Segment Start: Provided data

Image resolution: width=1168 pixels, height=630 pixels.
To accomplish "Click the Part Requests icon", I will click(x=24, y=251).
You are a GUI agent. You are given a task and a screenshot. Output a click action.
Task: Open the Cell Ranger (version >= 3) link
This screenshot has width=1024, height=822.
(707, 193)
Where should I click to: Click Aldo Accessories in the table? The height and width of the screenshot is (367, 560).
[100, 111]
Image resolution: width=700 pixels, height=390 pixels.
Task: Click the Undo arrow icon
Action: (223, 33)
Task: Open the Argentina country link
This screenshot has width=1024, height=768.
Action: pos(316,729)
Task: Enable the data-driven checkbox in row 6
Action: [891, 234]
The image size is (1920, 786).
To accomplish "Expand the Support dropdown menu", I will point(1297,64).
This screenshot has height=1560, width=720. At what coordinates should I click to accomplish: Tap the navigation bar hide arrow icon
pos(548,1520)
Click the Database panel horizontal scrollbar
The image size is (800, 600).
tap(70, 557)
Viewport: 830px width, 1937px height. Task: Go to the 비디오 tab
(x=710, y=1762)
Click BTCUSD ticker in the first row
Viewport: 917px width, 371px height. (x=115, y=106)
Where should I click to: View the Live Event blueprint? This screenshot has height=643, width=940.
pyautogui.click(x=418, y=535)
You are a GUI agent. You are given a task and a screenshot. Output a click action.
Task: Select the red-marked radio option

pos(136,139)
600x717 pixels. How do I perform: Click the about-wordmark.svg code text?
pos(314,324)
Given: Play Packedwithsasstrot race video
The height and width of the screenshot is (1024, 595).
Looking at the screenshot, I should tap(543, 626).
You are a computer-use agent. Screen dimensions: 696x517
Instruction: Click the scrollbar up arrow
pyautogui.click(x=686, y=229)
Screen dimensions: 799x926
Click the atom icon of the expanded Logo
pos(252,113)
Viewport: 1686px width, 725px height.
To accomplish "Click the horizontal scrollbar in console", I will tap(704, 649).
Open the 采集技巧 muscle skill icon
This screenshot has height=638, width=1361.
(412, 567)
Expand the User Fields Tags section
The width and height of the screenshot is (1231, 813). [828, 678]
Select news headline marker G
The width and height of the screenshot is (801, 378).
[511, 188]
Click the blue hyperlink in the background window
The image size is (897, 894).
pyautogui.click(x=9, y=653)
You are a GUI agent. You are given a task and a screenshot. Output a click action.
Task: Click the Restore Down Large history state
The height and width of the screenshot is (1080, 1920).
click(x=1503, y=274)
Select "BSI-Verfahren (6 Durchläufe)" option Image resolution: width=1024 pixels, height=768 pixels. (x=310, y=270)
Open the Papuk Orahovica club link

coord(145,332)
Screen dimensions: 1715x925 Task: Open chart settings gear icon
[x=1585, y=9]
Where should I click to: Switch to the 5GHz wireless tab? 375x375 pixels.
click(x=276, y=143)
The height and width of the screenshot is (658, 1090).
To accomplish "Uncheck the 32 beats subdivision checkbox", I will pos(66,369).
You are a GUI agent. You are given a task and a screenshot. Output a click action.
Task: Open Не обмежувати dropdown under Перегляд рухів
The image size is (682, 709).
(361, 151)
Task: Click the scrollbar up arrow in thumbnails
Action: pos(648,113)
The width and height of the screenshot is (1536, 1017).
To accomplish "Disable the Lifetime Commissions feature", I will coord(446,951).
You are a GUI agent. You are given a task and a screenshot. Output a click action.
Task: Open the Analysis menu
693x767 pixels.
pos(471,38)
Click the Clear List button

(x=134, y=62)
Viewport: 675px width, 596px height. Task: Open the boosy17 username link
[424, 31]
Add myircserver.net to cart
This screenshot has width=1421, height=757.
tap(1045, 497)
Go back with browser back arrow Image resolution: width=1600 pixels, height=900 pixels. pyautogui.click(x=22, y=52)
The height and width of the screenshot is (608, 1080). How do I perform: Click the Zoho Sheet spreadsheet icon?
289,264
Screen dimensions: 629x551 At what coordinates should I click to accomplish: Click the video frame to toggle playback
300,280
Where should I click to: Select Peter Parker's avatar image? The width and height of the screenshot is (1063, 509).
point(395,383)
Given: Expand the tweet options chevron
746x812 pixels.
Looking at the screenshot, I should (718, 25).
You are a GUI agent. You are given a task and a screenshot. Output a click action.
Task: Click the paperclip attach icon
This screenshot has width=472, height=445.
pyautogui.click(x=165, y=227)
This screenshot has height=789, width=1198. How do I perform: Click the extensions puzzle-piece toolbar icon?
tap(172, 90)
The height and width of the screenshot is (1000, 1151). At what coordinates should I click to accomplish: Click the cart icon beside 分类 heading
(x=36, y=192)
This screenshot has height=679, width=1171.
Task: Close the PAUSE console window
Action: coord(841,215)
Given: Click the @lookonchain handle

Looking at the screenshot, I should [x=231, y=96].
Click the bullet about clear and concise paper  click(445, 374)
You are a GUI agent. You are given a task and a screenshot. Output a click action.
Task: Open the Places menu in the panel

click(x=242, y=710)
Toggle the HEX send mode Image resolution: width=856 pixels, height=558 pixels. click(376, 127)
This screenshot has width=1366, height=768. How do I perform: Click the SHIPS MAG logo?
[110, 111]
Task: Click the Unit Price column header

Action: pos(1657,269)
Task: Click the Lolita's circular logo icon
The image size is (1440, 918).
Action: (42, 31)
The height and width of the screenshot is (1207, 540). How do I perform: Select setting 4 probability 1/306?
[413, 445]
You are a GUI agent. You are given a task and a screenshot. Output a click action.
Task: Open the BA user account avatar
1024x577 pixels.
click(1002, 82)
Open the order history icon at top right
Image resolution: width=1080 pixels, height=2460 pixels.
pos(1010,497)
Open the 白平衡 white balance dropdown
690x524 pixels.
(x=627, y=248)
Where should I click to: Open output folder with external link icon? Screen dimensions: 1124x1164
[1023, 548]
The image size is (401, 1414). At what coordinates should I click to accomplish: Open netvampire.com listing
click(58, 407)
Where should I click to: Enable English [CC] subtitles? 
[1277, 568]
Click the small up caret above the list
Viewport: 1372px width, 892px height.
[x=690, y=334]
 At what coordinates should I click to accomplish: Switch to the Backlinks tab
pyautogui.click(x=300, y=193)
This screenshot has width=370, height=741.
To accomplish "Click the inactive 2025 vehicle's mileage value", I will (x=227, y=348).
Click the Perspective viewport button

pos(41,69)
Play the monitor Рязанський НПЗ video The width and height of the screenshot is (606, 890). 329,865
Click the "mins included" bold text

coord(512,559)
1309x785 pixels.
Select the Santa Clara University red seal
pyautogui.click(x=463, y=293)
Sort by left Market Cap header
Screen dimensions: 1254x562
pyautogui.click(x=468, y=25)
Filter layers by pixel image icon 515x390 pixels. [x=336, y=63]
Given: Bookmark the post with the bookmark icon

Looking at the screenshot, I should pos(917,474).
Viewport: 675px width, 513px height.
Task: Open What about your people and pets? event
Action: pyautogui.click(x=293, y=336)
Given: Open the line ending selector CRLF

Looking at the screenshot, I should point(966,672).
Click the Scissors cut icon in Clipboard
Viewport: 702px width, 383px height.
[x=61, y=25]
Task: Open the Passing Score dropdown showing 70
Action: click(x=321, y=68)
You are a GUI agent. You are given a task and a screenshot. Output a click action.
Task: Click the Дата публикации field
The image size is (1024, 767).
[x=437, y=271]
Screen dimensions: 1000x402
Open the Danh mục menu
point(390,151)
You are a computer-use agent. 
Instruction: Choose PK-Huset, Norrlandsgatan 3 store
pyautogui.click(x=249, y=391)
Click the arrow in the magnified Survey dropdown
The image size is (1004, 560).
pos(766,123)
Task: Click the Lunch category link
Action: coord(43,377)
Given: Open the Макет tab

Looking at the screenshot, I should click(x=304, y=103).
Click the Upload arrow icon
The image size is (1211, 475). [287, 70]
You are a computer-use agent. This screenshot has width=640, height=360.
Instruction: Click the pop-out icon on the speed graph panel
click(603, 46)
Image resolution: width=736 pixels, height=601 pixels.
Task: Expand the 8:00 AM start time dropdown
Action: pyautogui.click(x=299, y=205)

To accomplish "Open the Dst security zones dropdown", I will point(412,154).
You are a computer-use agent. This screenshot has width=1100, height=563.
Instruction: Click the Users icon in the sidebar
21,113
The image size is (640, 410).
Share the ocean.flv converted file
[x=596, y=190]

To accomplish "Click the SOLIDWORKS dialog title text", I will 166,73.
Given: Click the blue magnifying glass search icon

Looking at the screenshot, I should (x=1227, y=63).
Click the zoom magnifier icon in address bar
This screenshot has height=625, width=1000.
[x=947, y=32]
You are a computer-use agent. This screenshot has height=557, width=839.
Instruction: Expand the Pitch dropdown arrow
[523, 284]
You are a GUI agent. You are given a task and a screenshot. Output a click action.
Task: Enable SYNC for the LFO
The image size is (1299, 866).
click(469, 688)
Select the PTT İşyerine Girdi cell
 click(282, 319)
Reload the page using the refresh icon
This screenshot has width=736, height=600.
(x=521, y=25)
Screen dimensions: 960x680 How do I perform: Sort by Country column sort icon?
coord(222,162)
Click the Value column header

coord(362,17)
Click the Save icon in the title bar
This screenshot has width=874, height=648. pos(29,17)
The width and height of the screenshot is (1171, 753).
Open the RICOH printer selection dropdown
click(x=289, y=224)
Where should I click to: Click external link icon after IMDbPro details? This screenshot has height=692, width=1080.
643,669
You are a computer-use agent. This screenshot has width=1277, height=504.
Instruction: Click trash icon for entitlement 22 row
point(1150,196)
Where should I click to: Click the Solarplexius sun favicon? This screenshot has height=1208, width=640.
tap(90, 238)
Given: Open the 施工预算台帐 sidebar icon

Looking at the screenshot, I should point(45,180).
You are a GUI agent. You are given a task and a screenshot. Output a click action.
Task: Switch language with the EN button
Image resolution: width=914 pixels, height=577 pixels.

Segment End: Provided data

* **Prompt**: Return, word for word, the lines of the data above from the line with "Task: Select the red-marked radio option" through the line with "Screen dimensions: 799x926", inclusive.

* **Completed exercise**:
Task: Select the red-marked radio option

pos(136,139)
600x717 pixels. How do I perform: Click the about-wordmark.svg code text?
pos(314,324)
Given: Play Packedwithsasstrot race video
The height and width of the screenshot is (1024, 595).
Looking at the screenshot, I should tap(543, 626).
You are a computer-use agent. Screen dimensions: 696x517
Instruction: Click the scrollbar up arrow
pyautogui.click(x=686, y=229)
Screen dimensions: 799x926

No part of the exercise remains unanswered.